(Stored data entries)
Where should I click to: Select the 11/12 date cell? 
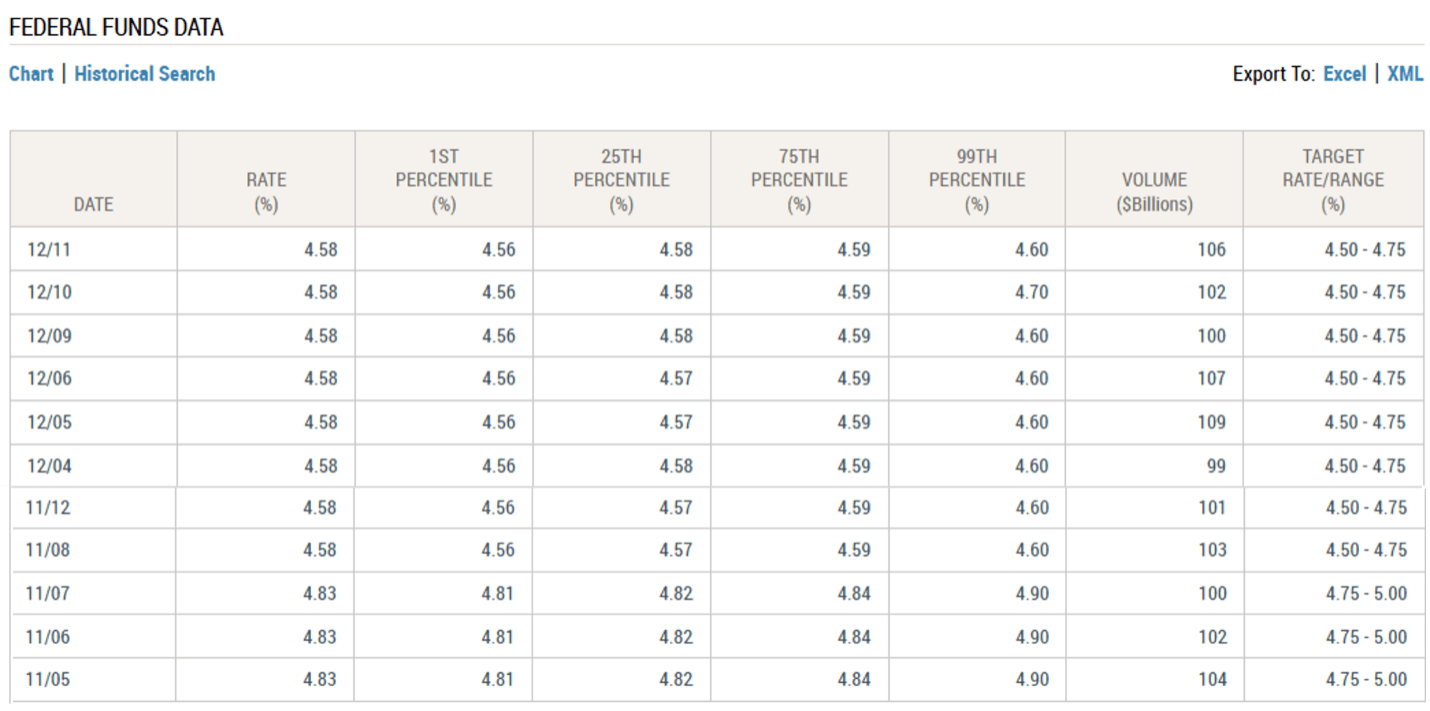coord(48,508)
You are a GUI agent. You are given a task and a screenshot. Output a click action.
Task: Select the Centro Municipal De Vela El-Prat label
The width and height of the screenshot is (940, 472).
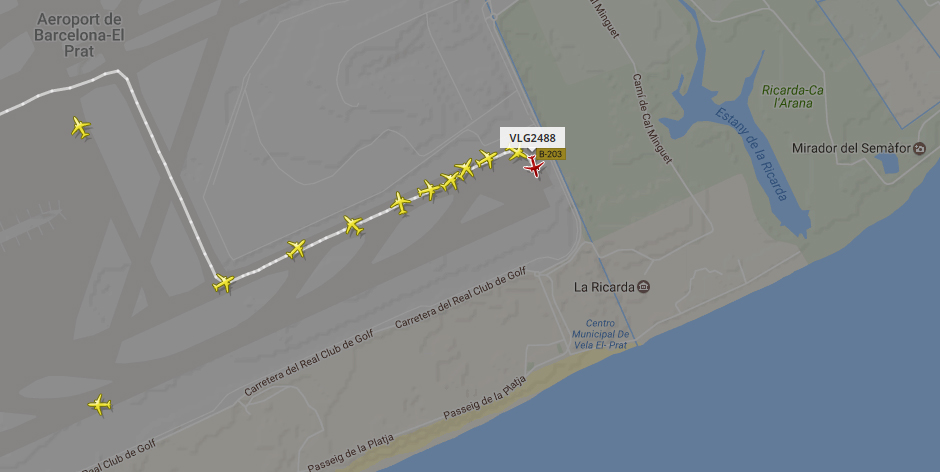coord(599,334)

• _TASK_
Although the records above contain pictures, output every line exactly and leave the pictures out.

• _ANSWER TO THE PROBLEM_
Where should I click to: Select the 11/12 date cell? 
coord(48,508)
You are a GUI agent. You are given a task and a screenshot. Output a click action.
Task: Select the Centro Municipal De Vela El-Prat label
The width and height of the screenshot is (940, 472).
coord(599,334)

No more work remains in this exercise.